“Barber’s score uses Renaissance instruments – theorbo, bass recorder, and viola da gamba – alongside contemporary percussion. Setting extracts from the Catholic mass and from Michelangelo’s own writings (even including a shopping list), Barber creates a palindromic structure over a series of 17 scenes. The music is atmospheric: the clear tone of James Hall’s countertenor solos have a haunting quality, while antiphonal effects created by pre-recorded material, combining voices with brass instruments, add to the spatial experience…The sculptural element of Alex Robertson’s designs are captured on a suspended bas-relief, on to which video images are projected, but it’s the music’s balance of muscularity and sensitivity that emerges most strongly.”
Rian Evans, The Guardian, 4 April 2013
“This extraordinary piece of music theatre, created by Sound Affairs, is almost in the nature of a seance, a hypnotic blend of music, dance and theatrical staging which uses cleverly arranged light structures in a compelling way. The general theme is based on the sketches Michelangelo drew up for the Battle of Cascina a fresco he never completed. Two dancers present the artist’s strivings as he dreams of the fresco, he will never bring into the light. Here male nudity is used throughout the evening to underline Michangelo’s adoration of the male body as a conduit to the mind of God. This is bravery of a kind I rarely meet with in the theatre.”
Richard Edmonds, Birmingham Post, 2 April 2013
“Undoubtedly, the strongest element in Drawing Blood is Barber’s music, which is compelling enough to stand alone in concert. Deceptively simple yet richly nuanced, it evokes a subtle, inner world of active contemplation in a way which honours Michelangelo himself – who not only inhabited both sacred and secular worlds, but who had planned, in his projected fresco, to depict intimate portraits of soldiers caught off-guard whilst bathing in a river, rather than more predictable fight scenes from the Battle of Cascino. Barber manages to maintain his own, unique voice whilst combining compositional devices (with those aforementioned early instruments) found in music from a broad period, spanning from the date of the battle itself (1364) to the early Baroque, within a familiar, post-minimalist idiom.”
Steph Power, Bachtrack, 15 July 2013
“This is a show of much grace and, indeed, beauty. It concerns the great renaissance artist, Michelangelo, and the conflict between his religious impulses and his sensuality. He believed himself to be inspired by God, we are told, but he was also passionate about the human male body and about recreating that in art.

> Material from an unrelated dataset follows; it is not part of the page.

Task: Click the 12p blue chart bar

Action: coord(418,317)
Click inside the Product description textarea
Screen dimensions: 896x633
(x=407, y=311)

When we enter the very appropriate environment of St Augustines we find traditional instruments at either side of the performance area viola da gamba, bass recorder, theorbo, percussion and dulcimer. There is a screen above back, on which we first see candles, but later many images to complement the movement and dance, which is provided by Aaron Jeffrey as Michelangelo (with a wonderful deep beard) and Stefano Giglioni as the Man or David, a strong handsome mountain of a naked dancer. Both are mature men, and both perform with much grace and fluidity. The countertenor voice of James Hall adds much to the overall effect.
At first, Michelangelo reveals the Man, who has been lying, maybe on a tomb, and the two move together. Sometimes one is dancing, sometimes the other, with Michelangelo creating form from the space before him. There is also much movement together with lifting and carrying. And at times just music. The performance conveys the sense of a relationship lived through to its mortal end, steadily and confidently.
It is unusual to find a work of such achieved poise, style and beauty at any festival. This is one to be relished.”